Symposium Abstract (2005)
Introduction: In spite of the exciting progress made in the last few years in our understanding of breast cancer the molecular events underlying breast carcinoma remain incomplete and has complicated the efforts to develop rational therapies for treating breast cancer. The vast majority of human breast cancers are characterized by the presence of unstable chromosomes.
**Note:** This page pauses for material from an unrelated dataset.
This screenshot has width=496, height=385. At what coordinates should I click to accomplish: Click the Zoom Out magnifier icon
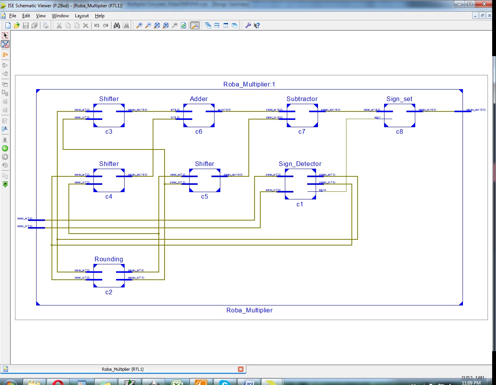pyautogui.click(x=148, y=25)
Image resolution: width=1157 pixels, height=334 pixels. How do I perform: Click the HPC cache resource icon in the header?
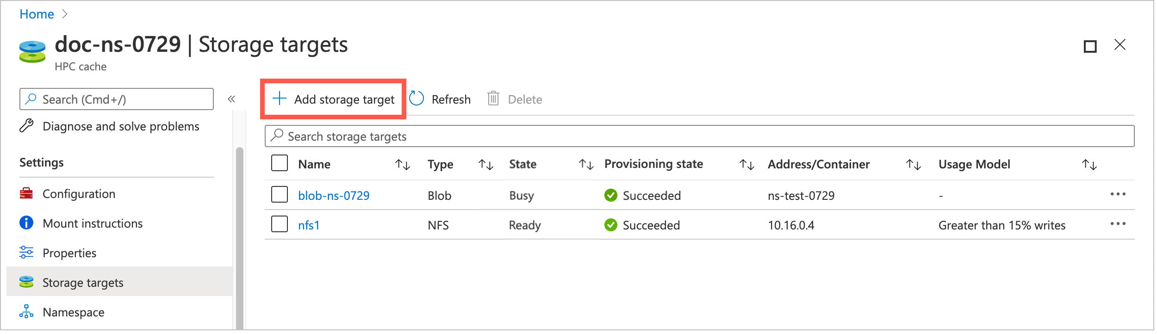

One of the ways chromosomes break down is when the sequences they have at their ends called telomeres become very short. Telomeres are made by a special enzyme called telomerase. Most human cells do not express telomerase and our telomeres shorten as we age and limit the ability of our cells to proliferate. Cancer cells however learn to reactivate telomerase and this allows them to proliferate indefinitely. Mouse models of human diseases such as breast cancer have enormous potential in contributing to our understanding of the genetic and molecular basis behind the diseases and will help us in developing novel strategies for clinical treatment. We have built a novel mouse model that will accurately represent the chromosomal instability that occurs in human breast cancer.

Experimental procedures: We have used genetic engineering technology to create a mouse in which a simple genetic trick keeps the telomerase enzyme turned off and allows telomere shortening resembling the event that accompanies aging and chromosomal break down in all humans. We will study breast cancer formation in these mice. We will use new technologies to study the molecular changes in these tumors and use this information to understand human breast cancer.

Results: We have performed a thorough characterization of the novel mouse we generated. We show that when the telomerase enzyme is turned off, the mice have short telomeres, which impairs stem cell function in several tissues including mammary gland. We are currently studying the effects of telomere dysfunction on cancer formation.

Potential outcomes: We hope that the findings from this study will enable us to better understand the events that drive breast cancer formation, especially the earliest steps in breast cancer formation, and aid in developing better preventive and therapeutic strategies.